Как бы мы сказали сейчас — строил весь социальный комплекс! Денег не жалел!

С Парамоновым могли конкурировать на Волге, в том числе Царицыне, лишь

нефтемагнаты-миллионеры шведы братья Нобель, построившие здесь отменный Нобелевский городок.

Наш Парамонов, высокий, смуглый, сильный постоянно появлялся в родной Нижнечирской станице. В результате одной из поездок там вырос Народный Дом, с отменной библиотекой! На строительство Дома он потратил огромную сумму!

Вот и задумываюсь я… А вдруг кто-то из наших волгоградских миллионеров-земляков, я вычитал в газете, что их около ста человек), возьмут да и выстроят в своих родных местах — вот по такому же Дому культуры.

Или хотя бы, на худой случай, восстановят разрушенные перестройкой. Чтобы потомки их спустя сотню лет, также могли с гордостью произносить эти имена. Да вот большое «сумление», как говорят казаки, меня в том берет…

Миллионер… и революционер

Николай Парамонов был человеком трезвого расчета, бизнесменом и — одновременно романтиком!

Вот такой необычный сплав имел наш земляк-миллионер!

Вы знаете, я был поражен, когда вычитал, что «Парамонов был ярым противником монархии и разделял идеи социал-демократов».

» Письменные задания:
[A] Назовите все географические названия (реки, города, поселки, станицы), которые упоминаются в отрывке о Парамонове.
[B] Выпишите из перечня все строки, в которых встречается слово "Gimnasia".
Отрывок и перечень взяты из разных источников.

» Записанные данные:
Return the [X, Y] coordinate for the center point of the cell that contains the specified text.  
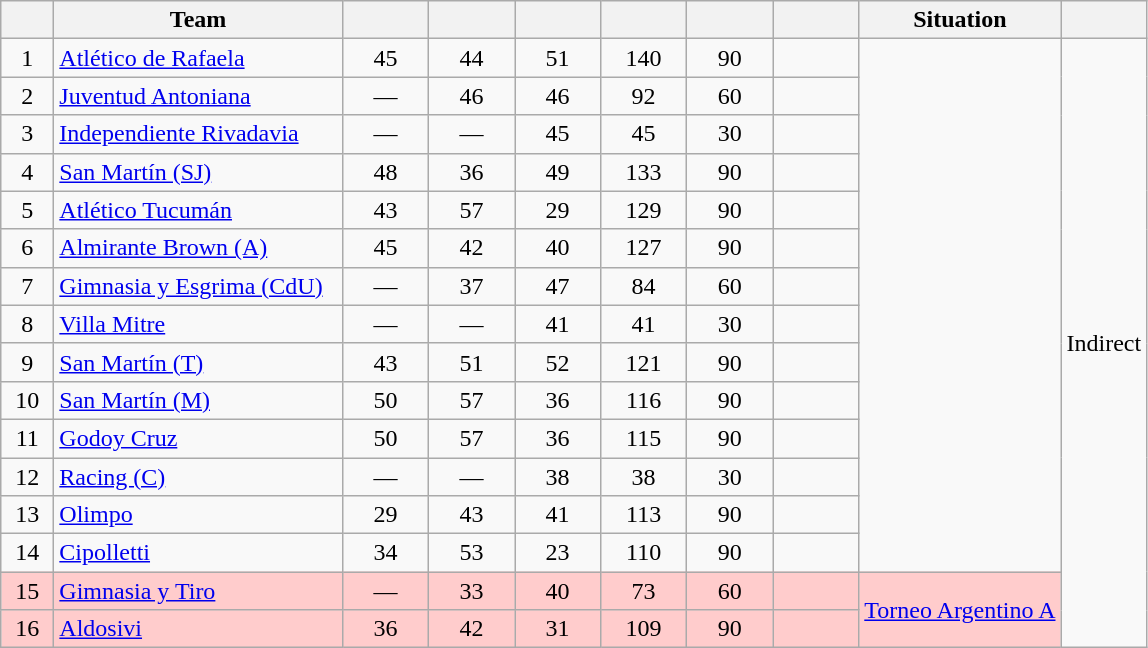
48 [385, 172]
Racing (C) [198, 477]
Gimnasia y Esgrima (CdU) [198, 286]
44 [471, 58]
15 [28, 591]
San Martín (M) [198, 400]
Villa Mitre [198, 324]
53 [471, 553]
49 [557, 172]
Juventud Antoniana [198, 96]
92 [644, 96]
116 [644, 400]
4 [28, 172]
16 [28, 629]
Gimnasia y Tiro [198, 591]
Olimpo [198, 515]
12 [28, 477]
23 [557, 553]
2 [28, 96]
37 [471, 286]
Independiente Rivadavia [198, 134]
1 [28, 58]
8 [28, 324]
San Martín (T) [198, 362]
5 [28, 210]
113 [644, 515]
Torneo Argentino A [960, 610]
Team [198, 20]
13 [28, 515]
Almirante Brown (A) [198, 248]
Atlético de Rafaela [198, 58]
3 [28, 134]
9 [28, 362]
10 [28, 400]
115 [644, 438]
127 [644, 248]
73 [644, 591]
Indirect [1104, 344]
52 [557, 362]
14 [28, 553]
11 [28, 438]
Cipolletti [198, 553]
San Martín (SJ) [198, 172]
7 [28, 286]
129 [644, 210]
33 [471, 591]
34 [385, 553]
47 [557, 286]
31 [557, 629]
6 [28, 248]
133 [644, 172]
140 [644, 58]
Aldosivi [198, 629]
109 [644, 629]
Godoy Cruz [198, 438]
Atlético Tucumán [198, 210]
Situation [960, 20]
121 [644, 362]
84 [644, 286]
110 [644, 553]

» Ответы к заданиям:
[A] Волга, Царицын, Нобелевский городок, Нижнечирская станица

[B]
Gimnasia y Esgrima (CdU) [198, 286]
Gimnasia y Tiro [198, 591]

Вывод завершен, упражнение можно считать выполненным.